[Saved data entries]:
Segment Open

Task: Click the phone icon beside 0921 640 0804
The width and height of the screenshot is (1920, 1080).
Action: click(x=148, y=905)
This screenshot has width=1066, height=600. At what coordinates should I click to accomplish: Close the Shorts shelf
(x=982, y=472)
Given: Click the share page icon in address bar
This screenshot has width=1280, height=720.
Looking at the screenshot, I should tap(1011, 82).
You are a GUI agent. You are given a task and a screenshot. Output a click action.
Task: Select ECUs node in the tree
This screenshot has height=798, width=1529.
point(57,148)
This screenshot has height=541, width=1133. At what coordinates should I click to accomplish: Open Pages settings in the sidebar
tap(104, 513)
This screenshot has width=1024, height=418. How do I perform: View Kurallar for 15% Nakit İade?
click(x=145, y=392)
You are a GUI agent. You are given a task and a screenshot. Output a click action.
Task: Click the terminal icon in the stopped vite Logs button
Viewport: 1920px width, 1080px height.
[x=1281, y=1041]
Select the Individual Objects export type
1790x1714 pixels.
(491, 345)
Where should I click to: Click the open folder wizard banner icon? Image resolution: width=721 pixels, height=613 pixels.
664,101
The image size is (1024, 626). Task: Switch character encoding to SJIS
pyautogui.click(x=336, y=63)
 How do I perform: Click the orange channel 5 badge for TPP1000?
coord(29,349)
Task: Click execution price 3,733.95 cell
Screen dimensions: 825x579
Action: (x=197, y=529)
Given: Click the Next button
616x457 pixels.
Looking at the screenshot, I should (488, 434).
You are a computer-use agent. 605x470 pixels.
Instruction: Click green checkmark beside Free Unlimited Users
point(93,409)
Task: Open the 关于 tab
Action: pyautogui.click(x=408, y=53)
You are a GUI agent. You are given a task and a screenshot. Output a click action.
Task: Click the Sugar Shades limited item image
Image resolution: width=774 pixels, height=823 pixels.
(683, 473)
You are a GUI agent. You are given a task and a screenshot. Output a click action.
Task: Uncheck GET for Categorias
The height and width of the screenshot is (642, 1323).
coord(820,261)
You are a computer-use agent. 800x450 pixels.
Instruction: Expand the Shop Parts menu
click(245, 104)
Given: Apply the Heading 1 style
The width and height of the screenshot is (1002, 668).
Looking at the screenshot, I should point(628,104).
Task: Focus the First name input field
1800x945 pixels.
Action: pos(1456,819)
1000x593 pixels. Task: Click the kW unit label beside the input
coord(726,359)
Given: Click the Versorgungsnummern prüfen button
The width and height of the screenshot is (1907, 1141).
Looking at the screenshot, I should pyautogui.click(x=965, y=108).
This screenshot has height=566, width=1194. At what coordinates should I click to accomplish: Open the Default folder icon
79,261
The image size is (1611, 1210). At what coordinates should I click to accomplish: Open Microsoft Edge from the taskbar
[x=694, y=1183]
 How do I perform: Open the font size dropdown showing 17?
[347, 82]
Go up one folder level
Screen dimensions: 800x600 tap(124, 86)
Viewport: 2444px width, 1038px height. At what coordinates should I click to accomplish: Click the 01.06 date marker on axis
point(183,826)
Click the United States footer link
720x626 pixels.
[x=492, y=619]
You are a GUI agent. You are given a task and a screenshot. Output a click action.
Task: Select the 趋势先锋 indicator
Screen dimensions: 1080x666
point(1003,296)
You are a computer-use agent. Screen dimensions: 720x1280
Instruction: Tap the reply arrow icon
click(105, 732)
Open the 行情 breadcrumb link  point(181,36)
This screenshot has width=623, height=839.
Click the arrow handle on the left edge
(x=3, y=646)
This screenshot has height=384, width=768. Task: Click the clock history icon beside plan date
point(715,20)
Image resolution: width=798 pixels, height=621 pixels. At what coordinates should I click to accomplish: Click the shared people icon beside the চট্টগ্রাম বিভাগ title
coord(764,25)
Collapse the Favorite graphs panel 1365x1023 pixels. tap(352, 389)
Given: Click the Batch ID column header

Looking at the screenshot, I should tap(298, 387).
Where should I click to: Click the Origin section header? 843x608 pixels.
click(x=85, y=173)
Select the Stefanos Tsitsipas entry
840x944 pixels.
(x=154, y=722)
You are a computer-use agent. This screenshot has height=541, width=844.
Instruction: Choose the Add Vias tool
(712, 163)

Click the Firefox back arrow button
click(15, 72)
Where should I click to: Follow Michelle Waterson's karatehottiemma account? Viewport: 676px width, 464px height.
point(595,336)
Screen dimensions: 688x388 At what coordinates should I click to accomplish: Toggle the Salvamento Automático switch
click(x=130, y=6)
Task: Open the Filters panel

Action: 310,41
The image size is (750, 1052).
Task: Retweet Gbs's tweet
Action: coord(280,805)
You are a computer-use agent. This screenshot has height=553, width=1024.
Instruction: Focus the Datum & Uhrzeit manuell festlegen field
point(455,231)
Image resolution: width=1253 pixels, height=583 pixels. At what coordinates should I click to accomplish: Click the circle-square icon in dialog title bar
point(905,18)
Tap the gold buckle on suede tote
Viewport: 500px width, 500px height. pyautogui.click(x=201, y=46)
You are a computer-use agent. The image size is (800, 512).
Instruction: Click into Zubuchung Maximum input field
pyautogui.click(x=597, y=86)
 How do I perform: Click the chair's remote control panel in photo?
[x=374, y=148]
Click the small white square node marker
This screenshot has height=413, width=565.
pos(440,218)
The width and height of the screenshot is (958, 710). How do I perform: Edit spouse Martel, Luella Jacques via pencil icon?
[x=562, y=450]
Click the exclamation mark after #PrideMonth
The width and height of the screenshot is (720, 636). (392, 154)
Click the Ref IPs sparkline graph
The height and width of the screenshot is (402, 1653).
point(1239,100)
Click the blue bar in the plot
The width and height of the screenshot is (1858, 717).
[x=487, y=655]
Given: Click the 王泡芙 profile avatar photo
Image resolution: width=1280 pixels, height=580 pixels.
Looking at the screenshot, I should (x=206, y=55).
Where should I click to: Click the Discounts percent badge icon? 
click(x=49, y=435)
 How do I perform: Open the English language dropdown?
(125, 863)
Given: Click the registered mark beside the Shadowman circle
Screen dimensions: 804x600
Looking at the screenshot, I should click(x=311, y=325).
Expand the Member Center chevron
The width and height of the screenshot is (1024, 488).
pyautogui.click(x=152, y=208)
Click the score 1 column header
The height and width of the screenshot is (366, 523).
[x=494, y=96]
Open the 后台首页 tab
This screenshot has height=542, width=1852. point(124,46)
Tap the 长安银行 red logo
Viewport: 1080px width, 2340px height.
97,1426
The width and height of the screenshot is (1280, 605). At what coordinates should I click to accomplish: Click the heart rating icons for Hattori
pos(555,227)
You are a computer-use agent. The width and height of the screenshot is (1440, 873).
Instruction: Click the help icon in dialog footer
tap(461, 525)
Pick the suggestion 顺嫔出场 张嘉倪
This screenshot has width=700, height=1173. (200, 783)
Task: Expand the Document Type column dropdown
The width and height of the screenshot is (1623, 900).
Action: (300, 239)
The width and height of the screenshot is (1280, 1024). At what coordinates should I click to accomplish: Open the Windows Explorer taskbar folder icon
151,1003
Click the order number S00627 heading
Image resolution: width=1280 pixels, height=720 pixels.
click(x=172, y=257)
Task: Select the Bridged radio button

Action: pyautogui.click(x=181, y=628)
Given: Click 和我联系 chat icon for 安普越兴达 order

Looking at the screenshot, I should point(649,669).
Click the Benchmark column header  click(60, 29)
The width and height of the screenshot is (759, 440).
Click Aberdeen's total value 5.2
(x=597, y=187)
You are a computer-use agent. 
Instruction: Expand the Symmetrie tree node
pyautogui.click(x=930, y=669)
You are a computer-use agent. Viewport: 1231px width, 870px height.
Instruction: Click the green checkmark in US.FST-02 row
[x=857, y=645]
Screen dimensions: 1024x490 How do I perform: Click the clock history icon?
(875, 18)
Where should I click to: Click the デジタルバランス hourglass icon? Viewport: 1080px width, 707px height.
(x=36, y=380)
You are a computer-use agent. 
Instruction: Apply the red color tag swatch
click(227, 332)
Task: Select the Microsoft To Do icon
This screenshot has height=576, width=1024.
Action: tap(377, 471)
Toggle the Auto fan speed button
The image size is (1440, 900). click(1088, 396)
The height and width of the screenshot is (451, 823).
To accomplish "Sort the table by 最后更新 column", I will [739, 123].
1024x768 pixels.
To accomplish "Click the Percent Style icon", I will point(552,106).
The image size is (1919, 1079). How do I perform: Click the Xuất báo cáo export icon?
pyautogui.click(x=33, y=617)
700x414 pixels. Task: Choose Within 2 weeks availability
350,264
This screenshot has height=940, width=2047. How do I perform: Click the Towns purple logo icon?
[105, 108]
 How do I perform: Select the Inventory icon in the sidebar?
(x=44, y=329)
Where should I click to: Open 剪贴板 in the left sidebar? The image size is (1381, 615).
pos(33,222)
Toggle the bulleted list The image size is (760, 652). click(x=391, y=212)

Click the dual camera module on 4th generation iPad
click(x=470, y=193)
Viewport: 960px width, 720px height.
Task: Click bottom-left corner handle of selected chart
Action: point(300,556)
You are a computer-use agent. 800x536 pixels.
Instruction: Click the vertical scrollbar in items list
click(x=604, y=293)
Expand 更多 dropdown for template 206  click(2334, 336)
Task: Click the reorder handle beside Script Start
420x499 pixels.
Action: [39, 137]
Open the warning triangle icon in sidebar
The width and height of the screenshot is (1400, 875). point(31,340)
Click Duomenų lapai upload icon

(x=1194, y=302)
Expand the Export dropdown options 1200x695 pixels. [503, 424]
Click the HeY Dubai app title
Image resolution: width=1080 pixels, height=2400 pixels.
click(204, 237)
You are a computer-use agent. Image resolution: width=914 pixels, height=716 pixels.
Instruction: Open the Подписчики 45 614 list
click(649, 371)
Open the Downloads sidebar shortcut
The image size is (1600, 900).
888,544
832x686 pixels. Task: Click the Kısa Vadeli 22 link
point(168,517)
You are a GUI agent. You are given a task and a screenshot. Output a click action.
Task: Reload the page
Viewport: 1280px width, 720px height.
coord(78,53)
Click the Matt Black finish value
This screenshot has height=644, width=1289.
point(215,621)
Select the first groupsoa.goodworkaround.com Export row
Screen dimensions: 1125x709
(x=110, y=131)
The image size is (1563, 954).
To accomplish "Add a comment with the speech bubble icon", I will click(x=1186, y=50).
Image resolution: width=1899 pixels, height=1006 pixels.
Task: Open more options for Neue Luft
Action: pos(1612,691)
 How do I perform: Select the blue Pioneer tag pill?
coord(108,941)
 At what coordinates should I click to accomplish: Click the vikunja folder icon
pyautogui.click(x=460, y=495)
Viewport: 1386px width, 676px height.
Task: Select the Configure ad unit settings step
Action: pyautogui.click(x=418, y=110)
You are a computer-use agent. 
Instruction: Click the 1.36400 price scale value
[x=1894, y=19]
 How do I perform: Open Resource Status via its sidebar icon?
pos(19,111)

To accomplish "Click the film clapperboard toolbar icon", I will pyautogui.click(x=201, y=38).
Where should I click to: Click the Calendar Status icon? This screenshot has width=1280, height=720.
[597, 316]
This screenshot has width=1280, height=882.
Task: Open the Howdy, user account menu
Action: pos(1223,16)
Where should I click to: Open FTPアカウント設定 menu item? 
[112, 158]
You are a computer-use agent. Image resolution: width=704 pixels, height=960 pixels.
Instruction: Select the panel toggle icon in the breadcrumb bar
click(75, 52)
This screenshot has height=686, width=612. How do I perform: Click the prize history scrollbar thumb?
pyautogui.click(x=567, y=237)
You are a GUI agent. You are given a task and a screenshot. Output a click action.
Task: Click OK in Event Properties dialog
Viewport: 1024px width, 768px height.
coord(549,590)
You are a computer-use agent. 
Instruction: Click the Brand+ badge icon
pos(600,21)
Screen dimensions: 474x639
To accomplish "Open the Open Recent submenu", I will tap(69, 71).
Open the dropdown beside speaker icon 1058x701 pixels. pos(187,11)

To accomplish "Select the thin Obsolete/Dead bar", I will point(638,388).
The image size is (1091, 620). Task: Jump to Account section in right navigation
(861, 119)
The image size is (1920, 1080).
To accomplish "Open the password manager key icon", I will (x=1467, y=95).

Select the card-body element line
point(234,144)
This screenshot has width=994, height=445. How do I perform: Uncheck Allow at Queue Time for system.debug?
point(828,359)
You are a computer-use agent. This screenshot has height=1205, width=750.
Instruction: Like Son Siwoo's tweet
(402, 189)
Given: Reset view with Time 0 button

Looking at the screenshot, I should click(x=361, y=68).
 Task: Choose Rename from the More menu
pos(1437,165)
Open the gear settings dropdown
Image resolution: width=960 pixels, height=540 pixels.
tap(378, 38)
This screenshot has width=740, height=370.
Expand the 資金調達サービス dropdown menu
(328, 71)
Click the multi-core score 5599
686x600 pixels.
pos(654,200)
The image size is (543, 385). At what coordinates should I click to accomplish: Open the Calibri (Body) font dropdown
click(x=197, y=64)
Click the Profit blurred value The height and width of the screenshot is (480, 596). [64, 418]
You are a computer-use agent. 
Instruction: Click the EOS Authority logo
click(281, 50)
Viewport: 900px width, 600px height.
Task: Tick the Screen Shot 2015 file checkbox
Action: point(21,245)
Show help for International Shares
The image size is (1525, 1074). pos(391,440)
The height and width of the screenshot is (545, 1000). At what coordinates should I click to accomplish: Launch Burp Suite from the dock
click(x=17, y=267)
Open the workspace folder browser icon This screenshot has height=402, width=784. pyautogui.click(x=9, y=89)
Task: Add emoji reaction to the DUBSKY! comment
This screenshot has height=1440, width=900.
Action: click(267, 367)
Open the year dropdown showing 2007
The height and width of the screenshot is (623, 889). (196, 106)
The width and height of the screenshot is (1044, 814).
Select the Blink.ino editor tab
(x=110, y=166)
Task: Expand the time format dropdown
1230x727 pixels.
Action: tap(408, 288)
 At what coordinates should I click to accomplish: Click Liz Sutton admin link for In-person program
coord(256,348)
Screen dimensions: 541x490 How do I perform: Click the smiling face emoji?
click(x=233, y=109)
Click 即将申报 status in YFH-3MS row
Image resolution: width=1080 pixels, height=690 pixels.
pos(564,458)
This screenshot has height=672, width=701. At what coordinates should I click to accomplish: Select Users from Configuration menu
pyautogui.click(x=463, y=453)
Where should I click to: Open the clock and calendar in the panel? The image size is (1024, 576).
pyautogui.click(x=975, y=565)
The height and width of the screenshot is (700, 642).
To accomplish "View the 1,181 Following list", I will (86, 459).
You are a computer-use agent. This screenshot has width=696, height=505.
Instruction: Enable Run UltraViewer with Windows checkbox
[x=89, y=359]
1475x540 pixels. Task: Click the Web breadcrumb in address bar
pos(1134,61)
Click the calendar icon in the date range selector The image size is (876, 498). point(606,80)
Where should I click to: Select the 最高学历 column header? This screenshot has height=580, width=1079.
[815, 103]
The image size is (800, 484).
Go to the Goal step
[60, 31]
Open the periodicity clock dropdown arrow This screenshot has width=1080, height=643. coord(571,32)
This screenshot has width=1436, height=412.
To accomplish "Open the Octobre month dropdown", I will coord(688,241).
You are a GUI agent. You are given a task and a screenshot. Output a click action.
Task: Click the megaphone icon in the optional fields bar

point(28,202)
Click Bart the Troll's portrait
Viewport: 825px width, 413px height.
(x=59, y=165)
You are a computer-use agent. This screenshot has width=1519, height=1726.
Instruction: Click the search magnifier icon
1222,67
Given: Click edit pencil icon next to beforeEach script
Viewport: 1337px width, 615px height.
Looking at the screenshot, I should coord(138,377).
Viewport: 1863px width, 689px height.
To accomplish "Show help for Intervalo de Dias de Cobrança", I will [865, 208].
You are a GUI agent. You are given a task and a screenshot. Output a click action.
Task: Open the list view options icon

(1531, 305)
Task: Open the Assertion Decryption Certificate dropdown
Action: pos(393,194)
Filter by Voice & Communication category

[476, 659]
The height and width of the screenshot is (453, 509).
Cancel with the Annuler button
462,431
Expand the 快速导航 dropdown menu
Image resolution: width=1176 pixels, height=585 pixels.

Segment Closed

[Problem details]:
Word for word, restate the lines above from the line containing "1024x768 pixels." through the line containing "You are a computer-use agent. 800x536 pixels.", with both included and nothing else.

[Solution]:
1024x768 pixels.
To accomplish "Click the Percent Style icon", I will point(552,106).
The image size is (1919, 1079). How do I perform: Click the Xuất báo cáo export icon?
pyautogui.click(x=33, y=617)
700x414 pixels. Task: Choose Within 2 weeks availability
350,264
This screenshot has height=940, width=2047. How do I perform: Click the Towns purple logo icon?
[105, 108]
 How do I perform: Select the Inventory icon in the sidebar?
(x=44, y=329)
Where should I click to: Open 剪贴板 in the left sidebar? The image size is (1381, 615).
pos(33,222)
Toggle the bulleted list The image size is (760, 652). click(x=391, y=212)

Click the dual camera module on 4th generation iPad
click(x=470, y=193)
Viewport: 960px width, 720px height.
Task: Click bottom-left corner handle of selected chart
Action: point(300,556)
You are a computer-use agent. 800x536 pixels.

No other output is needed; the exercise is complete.